All 93,000 mink at a farm in Aragon, Spain are to be slaughtered under a government order after 80% of a sample were found to be infected. The wife of a worker at the farm in La Puebla de Valverde, 125 miles east of Madrid, tested positive last May. Seven more human cases were later confirmed at the farm which will be compensated by the government.
A WHO epidemiologist, Maria van Kerkhove said:
There were individuals who infected the minx, people who infected the mink and in turn some of these mink infected some people.
She said that they are learning about the transmission of the virus between animals and vice versa.
They also said that the mink infections appear to be the first known cases of animal-to-human transmission since the coronavirus pandemic began in China. However, it may be the case that farmworkers gave the virus to the mink and then it spread throughout the mink population at the farm. I don’t think this confirms that the mink gave the virus to the people or vice versa for that matter. They don’t know. However, we do know for sure that a lot of people in Spain have contracted the virus so it is more likely as far as I am concerned that humans are giving it to the mink.
There is also a report that in the Netherlands tens of thousands of mink have been slaughtered in recent months after Covid-19 outbreaks were discovered at farms across the country. The Dutch government has said that it found a couple of suspected cases of farmworkers being infected by the animals in May. There have also been reports of Covid-19 infections at mink farms in Denmark. This countries are both major producers of the animal’s fur.
There are continuing fears and indeed a heightened fear that the prevalence of zoonotic diseases is increasing across the globe and this health issue will continue to become more grave without action to protect wildlife and preserve the environment, UN experts have warned. We are told that zoonotic diseases have killed 2 million people a year. The Covid-19 pandemic may cost the world economy $9 trillion over two years. Ebola, West Nile virus and SARS are also zoonotic diseases having started in animals and then jumped to humans.
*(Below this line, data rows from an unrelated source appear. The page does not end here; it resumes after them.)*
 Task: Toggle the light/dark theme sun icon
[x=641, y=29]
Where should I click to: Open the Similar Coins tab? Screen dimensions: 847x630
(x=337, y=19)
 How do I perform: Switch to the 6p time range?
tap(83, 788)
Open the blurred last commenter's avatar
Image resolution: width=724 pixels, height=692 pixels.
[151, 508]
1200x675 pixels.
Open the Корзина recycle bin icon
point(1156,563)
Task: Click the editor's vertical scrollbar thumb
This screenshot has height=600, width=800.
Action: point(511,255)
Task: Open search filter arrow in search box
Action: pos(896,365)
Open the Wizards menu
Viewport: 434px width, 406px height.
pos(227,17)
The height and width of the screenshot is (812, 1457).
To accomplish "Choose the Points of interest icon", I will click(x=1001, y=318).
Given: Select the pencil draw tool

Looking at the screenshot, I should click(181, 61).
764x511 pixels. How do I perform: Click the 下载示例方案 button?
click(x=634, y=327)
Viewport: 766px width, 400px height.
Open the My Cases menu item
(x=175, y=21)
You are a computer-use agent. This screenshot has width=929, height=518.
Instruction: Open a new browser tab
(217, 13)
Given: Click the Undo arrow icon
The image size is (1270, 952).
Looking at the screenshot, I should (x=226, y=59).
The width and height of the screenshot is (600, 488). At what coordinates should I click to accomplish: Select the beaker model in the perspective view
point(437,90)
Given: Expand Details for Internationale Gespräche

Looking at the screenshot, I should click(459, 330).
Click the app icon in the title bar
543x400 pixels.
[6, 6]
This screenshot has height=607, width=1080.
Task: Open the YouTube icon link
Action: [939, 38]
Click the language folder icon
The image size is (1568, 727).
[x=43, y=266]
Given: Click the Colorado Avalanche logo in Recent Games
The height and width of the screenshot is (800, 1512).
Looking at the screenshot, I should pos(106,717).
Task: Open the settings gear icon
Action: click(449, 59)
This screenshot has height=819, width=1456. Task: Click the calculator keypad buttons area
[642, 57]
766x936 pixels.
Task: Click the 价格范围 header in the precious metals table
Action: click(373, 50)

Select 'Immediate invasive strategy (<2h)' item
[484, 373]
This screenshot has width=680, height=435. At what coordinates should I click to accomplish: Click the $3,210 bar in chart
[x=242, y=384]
The jump of viruses from animals to humans has been exacerbated according to the United Nations Environment Programme and the International Livestock Research Institute by humans degrading the natural environment such as land degradation, resource extraction, climate change and wildlife exploitation.
This alters the relationship between people and animals and it brings them together more often which is an contibruting argument as to why the coronavirus pandemic started in China.